Isn't it scary when...
...you're driving and you're really effin tired and you're doing everything you can to stay awake. You try opening all the windows. You try blasting the radio. You try turning on the heater full blast. You try turning on the AC full blast. You slap your face. You punch yourself in the nuts. But none of those things help.
The worst part is when you blink really hard and when you open your eyes, you've drifted over a lane or two.
Not that this has ever happened to me. I'm just sayin'...
Posted by Fred Erick at 2:40 PM 0 comments
Isn't it scary when...
...you flush the toilet after going number poo and the water just keeps on rising. It's even scarier when you do this and it's not your house.
There is no worse feeling than walking into your very own bathroom and seeing a log on the ground. A log that came from someone else.
Not that this has ever happened to me. I'm just sayin'...
Posted by Fred Erick at 7:22 AM 0 comments
"I don't want your sauce......I just want your sausage!"
So Ted, Wilfredo, Robert, and Tate decided to hit up this joint in North Park called Lefty's Chicago Pizzeria. Wilfredo was the only one who's been there so he wanted us to taste the goodness that he experienced.
So when the pizza came, a big sausage pizza might I add, they all grabbed slices. There was alot of cheese and a grip of tomato sauce. So Wilfredo is not diggin' the amount of sauce on his pizza so he asks Robert "Do you want my sauce?". Robert replies "I don't want your sauce......I just want your sausage!"
Ted quickly puts down his pizza and stares at Robert. The stink eye, death stare. Robert has a confused look on his face and says "What?". Ted whispers "Quote of the week...."
Posted by Fred Erick at 8:18 AM 0 comments
"I sat down.....just in case"
So Ted was chillin' in the hotel room with the fellas. There was about 10 of them all there. Ted really needed to go number poo but people were takin' showers and gettin' ready so the bathrooms were occupied. So Ted decided to go down to the lobby and use the bathroom there. Damon also needed to drop a dizzle deuce so he decides to roll, thinking that the lobby has multiple stalls. Well, JD said he really needed to piss also, so he came along for the trip.

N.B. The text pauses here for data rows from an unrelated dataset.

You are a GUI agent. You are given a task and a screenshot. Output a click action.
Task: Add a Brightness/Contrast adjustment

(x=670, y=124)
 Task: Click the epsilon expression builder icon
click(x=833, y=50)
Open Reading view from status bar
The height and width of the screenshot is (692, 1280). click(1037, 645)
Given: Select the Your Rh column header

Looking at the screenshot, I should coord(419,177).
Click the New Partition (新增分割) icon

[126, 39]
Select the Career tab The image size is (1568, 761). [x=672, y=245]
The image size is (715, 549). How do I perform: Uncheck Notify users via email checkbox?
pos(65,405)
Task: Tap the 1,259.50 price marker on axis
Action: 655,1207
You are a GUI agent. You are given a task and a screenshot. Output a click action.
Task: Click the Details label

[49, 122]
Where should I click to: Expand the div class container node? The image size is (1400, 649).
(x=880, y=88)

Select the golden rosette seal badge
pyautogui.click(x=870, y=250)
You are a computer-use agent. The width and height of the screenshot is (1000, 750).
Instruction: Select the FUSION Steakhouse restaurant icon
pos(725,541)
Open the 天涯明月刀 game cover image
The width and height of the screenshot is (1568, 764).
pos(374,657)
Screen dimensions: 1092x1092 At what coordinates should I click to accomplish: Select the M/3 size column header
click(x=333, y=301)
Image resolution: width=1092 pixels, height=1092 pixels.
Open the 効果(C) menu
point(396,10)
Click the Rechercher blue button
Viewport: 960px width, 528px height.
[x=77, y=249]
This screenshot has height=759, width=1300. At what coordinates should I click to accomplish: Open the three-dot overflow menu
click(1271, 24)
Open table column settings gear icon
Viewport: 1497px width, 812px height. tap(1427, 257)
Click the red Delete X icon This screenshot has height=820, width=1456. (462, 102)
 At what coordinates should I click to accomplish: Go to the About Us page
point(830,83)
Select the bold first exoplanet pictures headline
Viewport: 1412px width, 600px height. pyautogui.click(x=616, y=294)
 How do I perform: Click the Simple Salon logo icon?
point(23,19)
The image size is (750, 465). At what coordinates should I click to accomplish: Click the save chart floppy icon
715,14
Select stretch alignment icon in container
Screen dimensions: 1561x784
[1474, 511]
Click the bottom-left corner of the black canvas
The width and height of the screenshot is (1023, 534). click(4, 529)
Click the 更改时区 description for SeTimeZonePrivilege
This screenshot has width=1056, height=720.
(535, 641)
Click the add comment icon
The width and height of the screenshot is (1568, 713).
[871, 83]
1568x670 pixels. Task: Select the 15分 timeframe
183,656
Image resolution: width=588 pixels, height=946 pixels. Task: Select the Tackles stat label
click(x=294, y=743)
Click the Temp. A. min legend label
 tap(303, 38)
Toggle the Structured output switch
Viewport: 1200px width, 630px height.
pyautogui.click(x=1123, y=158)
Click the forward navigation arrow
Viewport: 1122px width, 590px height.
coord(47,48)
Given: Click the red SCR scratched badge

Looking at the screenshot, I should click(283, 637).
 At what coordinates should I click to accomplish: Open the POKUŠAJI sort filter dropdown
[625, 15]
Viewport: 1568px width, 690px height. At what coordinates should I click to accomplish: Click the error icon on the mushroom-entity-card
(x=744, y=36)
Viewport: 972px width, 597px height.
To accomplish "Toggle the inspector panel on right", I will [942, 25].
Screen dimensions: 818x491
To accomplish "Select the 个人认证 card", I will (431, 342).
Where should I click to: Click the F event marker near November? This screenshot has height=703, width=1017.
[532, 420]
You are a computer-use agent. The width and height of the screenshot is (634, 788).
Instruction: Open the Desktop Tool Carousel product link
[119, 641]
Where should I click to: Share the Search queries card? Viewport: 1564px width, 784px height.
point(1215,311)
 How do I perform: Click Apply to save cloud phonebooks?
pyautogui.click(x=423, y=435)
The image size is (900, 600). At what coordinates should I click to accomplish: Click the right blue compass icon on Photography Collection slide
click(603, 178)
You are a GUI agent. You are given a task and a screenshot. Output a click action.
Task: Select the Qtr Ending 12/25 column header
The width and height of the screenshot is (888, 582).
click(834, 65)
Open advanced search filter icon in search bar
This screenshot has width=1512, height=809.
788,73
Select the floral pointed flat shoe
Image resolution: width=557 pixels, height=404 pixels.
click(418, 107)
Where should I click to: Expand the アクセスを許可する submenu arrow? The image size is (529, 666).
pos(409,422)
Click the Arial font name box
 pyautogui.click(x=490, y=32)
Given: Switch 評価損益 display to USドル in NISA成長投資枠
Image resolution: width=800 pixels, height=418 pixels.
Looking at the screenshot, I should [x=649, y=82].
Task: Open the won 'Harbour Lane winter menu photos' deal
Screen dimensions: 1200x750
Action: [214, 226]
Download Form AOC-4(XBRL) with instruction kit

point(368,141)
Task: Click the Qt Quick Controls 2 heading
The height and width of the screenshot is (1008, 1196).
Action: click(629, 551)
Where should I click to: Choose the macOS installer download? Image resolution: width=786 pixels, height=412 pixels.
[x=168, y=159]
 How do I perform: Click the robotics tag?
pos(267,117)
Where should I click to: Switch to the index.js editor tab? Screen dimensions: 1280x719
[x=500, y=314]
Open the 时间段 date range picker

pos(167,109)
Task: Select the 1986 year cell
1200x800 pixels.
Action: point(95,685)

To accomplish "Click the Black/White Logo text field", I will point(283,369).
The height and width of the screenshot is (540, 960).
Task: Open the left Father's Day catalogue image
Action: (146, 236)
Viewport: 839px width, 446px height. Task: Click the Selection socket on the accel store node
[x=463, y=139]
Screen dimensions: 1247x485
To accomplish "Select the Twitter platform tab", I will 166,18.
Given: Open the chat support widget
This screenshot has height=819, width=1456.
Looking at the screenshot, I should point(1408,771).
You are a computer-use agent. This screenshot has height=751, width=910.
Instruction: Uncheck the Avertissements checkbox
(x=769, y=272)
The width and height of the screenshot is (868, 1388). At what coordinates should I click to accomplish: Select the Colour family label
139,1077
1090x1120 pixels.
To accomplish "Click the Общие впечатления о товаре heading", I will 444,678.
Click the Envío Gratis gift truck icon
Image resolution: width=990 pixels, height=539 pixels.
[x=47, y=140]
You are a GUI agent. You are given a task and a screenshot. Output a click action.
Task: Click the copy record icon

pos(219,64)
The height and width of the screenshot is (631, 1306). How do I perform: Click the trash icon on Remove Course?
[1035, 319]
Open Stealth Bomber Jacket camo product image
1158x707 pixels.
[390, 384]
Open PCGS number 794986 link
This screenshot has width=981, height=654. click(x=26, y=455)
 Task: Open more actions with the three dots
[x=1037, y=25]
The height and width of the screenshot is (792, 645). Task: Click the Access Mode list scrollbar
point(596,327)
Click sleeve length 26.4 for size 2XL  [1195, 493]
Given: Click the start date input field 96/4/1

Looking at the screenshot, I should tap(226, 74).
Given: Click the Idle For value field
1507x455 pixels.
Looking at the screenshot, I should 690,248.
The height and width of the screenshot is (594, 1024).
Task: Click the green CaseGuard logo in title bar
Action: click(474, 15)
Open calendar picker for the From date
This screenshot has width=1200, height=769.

Upon entering the lobby Ted and Damon remember that Pritchard and Benn went down to get breakfast so they went to look for them. JD went ahead straight to the pissser. Or so we thought. Ted and Damon couldn't find Pritchard and Ben so they make a b-line for the shitter. Right when they walked into the bathroom, they saw 1 stall and 1 urinal. JD walked in a few moments before them but the urinal was still free. The door to the stall was locked though.
"JD?"
"What?"
"I thought you said you only needed to piss?"
"I did. But I sat down....just in case."
So Ted and Damon start crackin' up. Who does that? Besides women. Sitting down to pee? Just in case? Hahahahahahahaha.
Posted by Fred Erick at 9:13 AM 0 comments
So there were about 10 of the fellas just chillin' in a hotel room. It might have been early morning because alot of people were still sleeping. Some of the guys just got out of the shower or just finished brushing their teeth and what not and Ted was just chillin' at the table lookin' at random shiite on his laptop. JD just happened to be posted up a few feet away from Ted. He was watching TV and slappin' some lotion on his scaly ass hands. One of the guys walks into the room and asked whoever was awake if they wanted a beer. A few of the guys called for one.
So beers are being tossed back at what seems like 7am. No one was really paying attention to the time. But JD was sittin' on the edge of the bed and he's crackin' open his beer when all of a sudden he goes into panic mode. You know, when someone does something stupid and tries to play it off like nothing happened....those are the funniest moments.
JD is looking around the hotel room and the only person awake that was in front of him was Ted and he was already wide eyed and pointing at JD and holding in his laugh until JD made eye contact with him.
He tried to open his beer and as he cracked open the top, the beer slipped through his fingers and spilled onto the bed. And he tried to pick it up as fast as possible and when he did, he looked left, right, and behind him until he noticed Ted sitting a few feet in front of him looking directly into his eyes with the "you're a mutha f*ckin' dumbass" look. JD immediately tried to explain the situation but there was no explanation needed. It's 7am. You just put lotion(or lube) all over your hands. You're drinking a beer. You spilled it. You tried to hide it. It's all over the bed. You got caught. Hahahahahaha.
Beer + Lotion = FAIL!!!!!!!!
Posted by Fred Erick at 9:03 AM 2 comments
"I wonder if they serve cow cock? With hot sauce."
So once again it was Ted, Roel, Damon, and JD cruising along when they spotted a Bob's Big Boy Restaurant. Ted said that he's never eaten there before and asked if anyone else has. Damon responds saying he has and it's kinda like Carrows or Fuddruckers or something. Ted always thought it was kinda like Sonic or another fast food joint not in San Diego. Turns out it's a sit down restaurant. Ted really wanted to try it but he kinda gave up meat for Lent so there was no point in going there.
Well, JD decided to chime in on the conversation and asked "I wonder if they serve cow cock? With hot sauce."
Everyone in the car turns around to look at JD with a disgusted face. Why? Why would you even ask that? Why would you want to know that? And if they did serve it, why would you want to try it? Do you want a c()ck in your mouth that bad? Homo. Hahahahahahaha.
Posted by Fred Erick at 9:44 AM 1 comments
So it was Ted, Roel, Damon, and JD driving along the mean streets of Diamond Bar. What the hell is there to do in Diamond Bar? There were no people out. EVER. But anyways, back to the story....As the four of them were cruising around, Ted kept letting them rip in the car. And then Roel would joke that it was starting to smell like bleach in the car.
Later on that day, Ted let it rip again in the car and JD says "Mmmm, it smells like bleach. My favorite scent!" And everyone proceeds to laugh uncontrollably. Then after about 3 seconds, Ted had an epiphany. So the rationale goes like this: Ted farted and it smells like bleach because sperm smells like bleach therefore insinuating that Ted was bufu'd and creampie'd in the bootyhole. So when Ted let one rip and JD said it smelled like his favorite scent, he was basically implying to the entire carload that he loves the smell of sperm. Wow! Double edged sword.....or should I say, double headed dild. Homo. Hahahahaha.